And if you’ve never been in a storm like this, never experienced a tornado or derecho (for the record, I’ve been through those too and would rather a hurricane), then you might think “that’s crazy, of course it’s the wind and the noise and the water.” What damage could a banana do? The answer is that anything can do a lot of damage if It hits you at 90 miles per hour.

Brian Spears, It’s Hurricane Season Y’all

The planet excising parts of itself as a cancer–fairly standard imagery now.  The planet practicing plastic surgery has a nice alliteration.  The planet as feeling trapped in a wrong body and excising the parts that don’t fit–forest fire as corrective surgery–perhaps this imagery is too transgressive?

But maybe we want transgressive imagery.  Maybe in an era of apocalypse, transgressive imagery is what we need to shake us out of our complacency.

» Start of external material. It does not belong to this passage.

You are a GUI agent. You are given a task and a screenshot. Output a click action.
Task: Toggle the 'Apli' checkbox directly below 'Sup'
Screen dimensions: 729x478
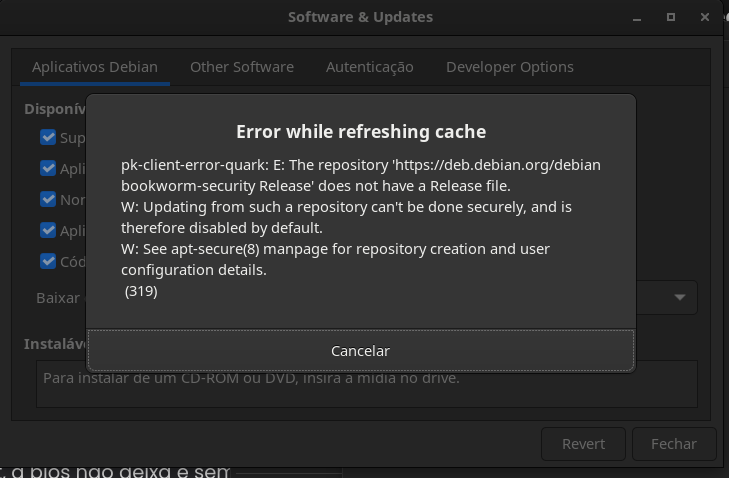coord(48,168)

Living in the most southeastern part of Florida, cleaning up flood after flood after hurricane after flood, I always wondered how people could be complacent.  Now that I live in the mountains, where climate risk is much lower (not true of all mountains, I know, but true of mine),  I understand complacency.  Yesterday, it took me a few hours to wonder if the haze outside might be more dangerous than I thought.  I looked up a different chart from a different government agency, one that measures fire risk to lung health.  Our particulate levels weren’t particularly good, but for those of us without breathing issues, it was fair.

I looked up my old address in DC.  This morning, the code is purple.  I am glad I am not there.  My air quality here in the NC mountains is green.

A new apocalypse, a new metric to be learned, new charts to follow, new numbers rising and falling.  But don’t turn your back to the ocean, which is always rising, and faster than we’ve been told.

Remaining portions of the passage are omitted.